§ **Exercise prompt**
Working line by line, output the entries below exactly as they appear.

Stored items:
- Opening Delimiter -
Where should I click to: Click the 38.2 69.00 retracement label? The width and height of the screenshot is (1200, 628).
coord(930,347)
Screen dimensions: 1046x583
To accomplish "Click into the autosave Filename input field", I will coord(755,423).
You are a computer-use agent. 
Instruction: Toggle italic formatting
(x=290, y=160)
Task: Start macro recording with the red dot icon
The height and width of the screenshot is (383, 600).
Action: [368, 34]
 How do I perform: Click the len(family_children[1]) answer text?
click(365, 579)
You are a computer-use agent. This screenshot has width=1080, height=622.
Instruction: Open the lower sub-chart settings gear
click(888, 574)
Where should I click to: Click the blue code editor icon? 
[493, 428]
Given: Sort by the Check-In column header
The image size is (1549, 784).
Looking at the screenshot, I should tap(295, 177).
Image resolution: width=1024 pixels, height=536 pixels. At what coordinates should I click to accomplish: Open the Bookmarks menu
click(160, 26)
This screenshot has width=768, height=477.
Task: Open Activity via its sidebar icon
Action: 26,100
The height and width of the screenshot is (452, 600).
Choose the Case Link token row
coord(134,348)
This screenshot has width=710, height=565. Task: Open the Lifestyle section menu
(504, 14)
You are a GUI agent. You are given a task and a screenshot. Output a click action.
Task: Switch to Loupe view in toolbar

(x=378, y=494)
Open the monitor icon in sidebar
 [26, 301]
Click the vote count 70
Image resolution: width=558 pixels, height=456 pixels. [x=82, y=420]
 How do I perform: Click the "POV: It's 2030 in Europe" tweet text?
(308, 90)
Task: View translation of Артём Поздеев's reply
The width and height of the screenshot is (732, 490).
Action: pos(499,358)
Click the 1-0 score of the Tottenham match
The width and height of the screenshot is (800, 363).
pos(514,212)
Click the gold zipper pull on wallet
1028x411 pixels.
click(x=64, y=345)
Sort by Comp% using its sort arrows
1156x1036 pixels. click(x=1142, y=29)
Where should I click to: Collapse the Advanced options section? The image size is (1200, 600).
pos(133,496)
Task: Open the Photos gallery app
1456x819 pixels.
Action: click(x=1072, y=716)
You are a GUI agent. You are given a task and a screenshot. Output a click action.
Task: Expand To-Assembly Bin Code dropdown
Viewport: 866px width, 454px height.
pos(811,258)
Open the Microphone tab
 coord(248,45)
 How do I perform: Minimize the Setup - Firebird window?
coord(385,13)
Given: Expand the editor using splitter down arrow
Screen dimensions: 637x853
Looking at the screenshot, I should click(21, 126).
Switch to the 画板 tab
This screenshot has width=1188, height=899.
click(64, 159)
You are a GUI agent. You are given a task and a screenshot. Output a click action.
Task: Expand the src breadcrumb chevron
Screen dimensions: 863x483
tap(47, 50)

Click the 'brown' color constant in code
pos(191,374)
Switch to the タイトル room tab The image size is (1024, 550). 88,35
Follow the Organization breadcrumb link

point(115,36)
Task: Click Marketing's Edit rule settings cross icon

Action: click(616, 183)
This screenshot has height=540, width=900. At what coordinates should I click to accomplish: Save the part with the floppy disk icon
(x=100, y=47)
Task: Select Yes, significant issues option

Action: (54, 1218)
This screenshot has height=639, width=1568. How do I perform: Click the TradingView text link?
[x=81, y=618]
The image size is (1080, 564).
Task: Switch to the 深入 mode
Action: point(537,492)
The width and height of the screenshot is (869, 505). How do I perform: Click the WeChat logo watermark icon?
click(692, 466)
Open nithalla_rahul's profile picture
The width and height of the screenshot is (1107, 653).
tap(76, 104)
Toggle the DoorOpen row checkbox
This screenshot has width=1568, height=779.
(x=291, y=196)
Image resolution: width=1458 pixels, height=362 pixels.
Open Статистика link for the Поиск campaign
- Closing Delimiter -
§ **Reply to the exercise**
Where should I click to: Click the 38.2 69.00 retracement label? The width and height of the screenshot is (1200, 628).
coord(930,347)
Screen dimensions: 1046x583
To accomplish "Click into the autosave Filename input field", I will coord(755,423).
You are a computer-use agent. 
Instruction: Toggle italic formatting
(x=290, y=160)
Task: Start macro recording with the red dot icon
The height and width of the screenshot is (383, 600).
Action: [368, 34]
 How do I perform: Click the len(family_children[1]) answer text?
click(365, 579)
You are a computer-use agent. This screenshot has width=1080, height=622.
Instruction: Open the lower sub-chart settings gear
click(888, 574)
Where should I click to: Click the blue code editor icon? 
[493, 428]
Given: Sort by the Check-In column header
The image size is (1549, 784).
Looking at the screenshot, I should tap(295, 177).
Image resolution: width=1024 pixels, height=536 pixels. At what coordinates should I click to accomplish: Open the Bookmarks menu
click(160, 26)
This screenshot has width=768, height=477.
Task: Open Activity via its sidebar icon
Action: 26,100
The height and width of the screenshot is (452, 600).
Choose the Case Link token row
coord(134,348)
This screenshot has width=710, height=565. Task: Open the Lifestyle section menu
(504, 14)
You are a GUI agent. You are given a task and a screenshot. Output a click action.
Task: Switch to Loupe view in toolbar

(x=378, y=494)
Open the monitor icon in sidebar
 [26, 301]
Click the vote count 70
Image resolution: width=558 pixels, height=456 pixels. [x=82, y=420]
 How do I perform: Click the "POV: It's 2030 in Europe" tweet text?
(308, 90)
Task: View translation of Артём Поздеев's reply
The width and height of the screenshot is (732, 490).
Action: pos(499,358)
Click the 1-0 score of the Tottenham match
The width and height of the screenshot is (800, 363).
pos(514,212)
Click the gold zipper pull on wallet
1028x411 pixels.
click(x=64, y=345)
Sort by Comp% using its sort arrows
1156x1036 pixels. click(x=1142, y=29)
Where should I click to: Collapse the Advanced options section? The image size is (1200, 600).
pos(133,496)
Task: Open the Photos gallery app
1456x819 pixels.
Action: click(x=1072, y=716)
You are a GUI agent. You are given a task and a screenshot. Output a click action.
Task: Expand To-Assembly Bin Code dropdown
Viewport: 866px width, 454px height.
pos(811,258)
Open the Microphone tab
 coord(248,45)
 How do I perform: Minimize the Setup - Firebird window?
coord(385,13)
Given: Expand the editor using splitter down arrow
Screen dimensions: 637x853
Looking at the screenshot, I should click(21, 126).
Switch to the 画板 tab
This screenshot has width=1188, height=899.
click(64, 159)
You are a GUI agent. You are given a task and a screenshot. Output a click action.
Task: Expand the src breadcrumb chevron
Screen dimensions: 863x483
tap(47, 50)

Click the 'brown' color constant in code
pos(191,374)
Switch to the タイトル room tab The image size is (1024, 550). 88,35
Follow the Organization breadcrumb link

point(115,36)
Task: Click Marketing's Edit rule settings cross icon

Action: click(616, 183)
This screenshot has height=540, width=900. At what coordinates should I click to accomplish: Save the part with the floppy disk icon
(x=100, y=47)
Task: Select Yes, significant issues option

Action: (54, 1218)
This screenshot has height=639, width=1568. How do I perform: Click the TradingView text link?
[x=81, y=618]
The image size is (1080, 564).
Task: Switch to the 深入 mode
Action: point(537,492)
The width and height of the screenshot is (869, 505). How do I perform: Click the WeChat logo watermark icon?
click(692, 466)
Open nithalla_rahul's profile picture
The width and height of the screenshot is (1107, 653).
tap(76, 104)
Toggle the DoorOpen row checkbox
This screenshot has width=1568, height=779.
(x=291, y=196)
Image resolution: width=1458 pixels, height=362 pixels.
Open Статистика link for the Поиск campaign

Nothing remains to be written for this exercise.